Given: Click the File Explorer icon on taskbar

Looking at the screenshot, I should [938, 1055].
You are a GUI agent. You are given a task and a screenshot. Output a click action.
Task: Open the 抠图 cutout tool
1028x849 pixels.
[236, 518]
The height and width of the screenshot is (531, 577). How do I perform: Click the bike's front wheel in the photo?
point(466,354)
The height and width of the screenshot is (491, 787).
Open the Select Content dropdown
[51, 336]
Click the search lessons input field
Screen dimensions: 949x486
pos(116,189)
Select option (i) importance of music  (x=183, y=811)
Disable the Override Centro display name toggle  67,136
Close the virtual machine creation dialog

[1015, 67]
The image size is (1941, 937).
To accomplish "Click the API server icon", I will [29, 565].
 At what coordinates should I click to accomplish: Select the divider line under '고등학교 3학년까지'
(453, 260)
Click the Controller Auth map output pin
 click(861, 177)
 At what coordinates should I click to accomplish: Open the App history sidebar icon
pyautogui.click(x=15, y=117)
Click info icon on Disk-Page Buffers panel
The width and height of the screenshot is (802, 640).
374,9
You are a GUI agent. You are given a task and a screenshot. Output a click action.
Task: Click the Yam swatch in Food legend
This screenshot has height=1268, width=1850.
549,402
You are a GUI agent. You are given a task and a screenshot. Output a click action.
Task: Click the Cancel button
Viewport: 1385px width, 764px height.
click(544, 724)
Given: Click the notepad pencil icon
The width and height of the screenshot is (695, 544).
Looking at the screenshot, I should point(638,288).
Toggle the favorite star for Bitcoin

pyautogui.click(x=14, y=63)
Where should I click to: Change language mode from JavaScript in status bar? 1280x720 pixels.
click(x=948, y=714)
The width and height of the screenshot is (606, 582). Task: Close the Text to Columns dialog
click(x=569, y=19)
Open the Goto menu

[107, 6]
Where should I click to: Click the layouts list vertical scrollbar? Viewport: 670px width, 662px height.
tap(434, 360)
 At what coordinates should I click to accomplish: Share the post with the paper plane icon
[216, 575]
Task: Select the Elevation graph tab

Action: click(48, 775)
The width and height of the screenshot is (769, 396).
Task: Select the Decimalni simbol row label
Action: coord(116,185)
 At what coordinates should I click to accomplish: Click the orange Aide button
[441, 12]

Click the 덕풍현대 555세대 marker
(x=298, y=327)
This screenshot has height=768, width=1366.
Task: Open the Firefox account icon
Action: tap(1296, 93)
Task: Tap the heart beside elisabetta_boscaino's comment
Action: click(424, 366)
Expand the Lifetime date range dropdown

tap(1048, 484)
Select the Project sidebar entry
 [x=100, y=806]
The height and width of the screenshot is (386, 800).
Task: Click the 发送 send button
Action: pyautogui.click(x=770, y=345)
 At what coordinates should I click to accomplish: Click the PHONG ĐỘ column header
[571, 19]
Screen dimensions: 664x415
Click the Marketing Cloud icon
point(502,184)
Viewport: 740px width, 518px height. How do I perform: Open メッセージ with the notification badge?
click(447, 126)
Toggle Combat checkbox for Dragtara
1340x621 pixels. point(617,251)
= = = = =
▶ [EXERCISE DESCRIPTION]: All of the lines above should be returned exactly as written.

▶ [EXERCISE RESULT]:
Given: Click the File Explorer icon on taskbar

Looking at the screenshot, I should [938, 1055].
You are a GUI agent. You are given a task and a screenshot. Output a click action.
Task: Open the 抠图 cutout tool
1028x849 pixels.
[236, 518]
The height and width of the screenshot is (531, 577). How do I perform: Click the bike's front wheel in the photo?
point(466,354)
The height and width of the screenshot is (491, 787).
Open the Select Content dropdown
[51, 336]
Click the search lessons input field
Screen dimensions: 949x486
pos(116,189)
Select option (i) importance of music  (x=183, y=811)
Disable the Override Centro display name toggle  67,136
Close the virtual machine creation dialog

[1015, 67]
The image size is (1941, 937).
To accomplish "Click the API server icon", I will [29, 565].
 At what coordinates should I click to accomplish: Select the divider line under '고등학교 3학년까지'
(453, 260)
Click the Controller Auth map output pin
 click(861, 177)
 At what coordinates should I click to accomplish: Open the App history sidebar icon
pyautogui.click(x=15, y=117)
Click info icon on Disk-Page Buffers panel
The width and height of the screenshot is (802, 640).
374,9
You are a GUI agent. You are given a task and a screenshot. Output a click action.
Task: Click the Yam swatch in Food legend
This screenshot has height=1268, width=1850.
549,402
You are a GUI agent. You are given a task and a screenshot. Output a click action.
Task: Click the Cancel button
Viewport: 1385px width, 764px height.
click(544, 724)
Given: Click the notepad pencil icon
The width and height of the screenshot is (695, 544).
Looking at the screenshot, I should point(638,288).
Toggle the favorite star for Bitcoin

pyautogui.click(x=14, y=63)
Where should I click to: Change language mode from JavaScript in status bar? 1280x720 pixels.
click(x=948, y=714)
The width and height of the screenshot is (606, 582). Task: Close the Text to Columns dialog
click(x=569, y=19)
Open the Goto menu

[107, 6]
Where should I click to: Click the layouts list vertical scrollbar? Viewport: 670px width, 662px height.
tap(434, 360)
 At what coordinates should I click to accomplish: Share the post with the paper plane icon
[216, 575]
Task: Select the Elevation graph tab

Action: click(48, 775)
The width and height of the screenshot is (769, 396).
Task: Select the Decimalni simbol row label
Action: coord(116,185)
 At what coordinates should I click to accomplish: Click the orange Aide button
[441, 12]

Click the 덕풍현대 555세대 marker
(x=298, y=327)
This screenshot has height=768, width=1366.
Task: Open the Firefox account icon
Action: tap(1296, 93)
Task: Tap the heart beside elisabetta_boscaino's comment
Action: click(424, 366)
Expand the Lifetime date range dropdown

tap(1048, 484)
Select the Project sidebar entry
 [x=100, y=806]
The height and width of the screenshot is (386, 800).
Task: Click the 发送 send button
Action: pyautogui.click(x=770, y=345)
 At what coordinates should I click to accomplish: Click the PHONG ĐỘ column header
[571, 19]
Screen dimensions: 664x415
Click the Marketing Cloud icon
point(502,184)
Viewport: 740px width, 518px height. How do I perform: Open メッセージ with the notification badge?
click(447, 126)
Toggle Combat checkbox for Dragtara
1340x621 pixels. point(617,251)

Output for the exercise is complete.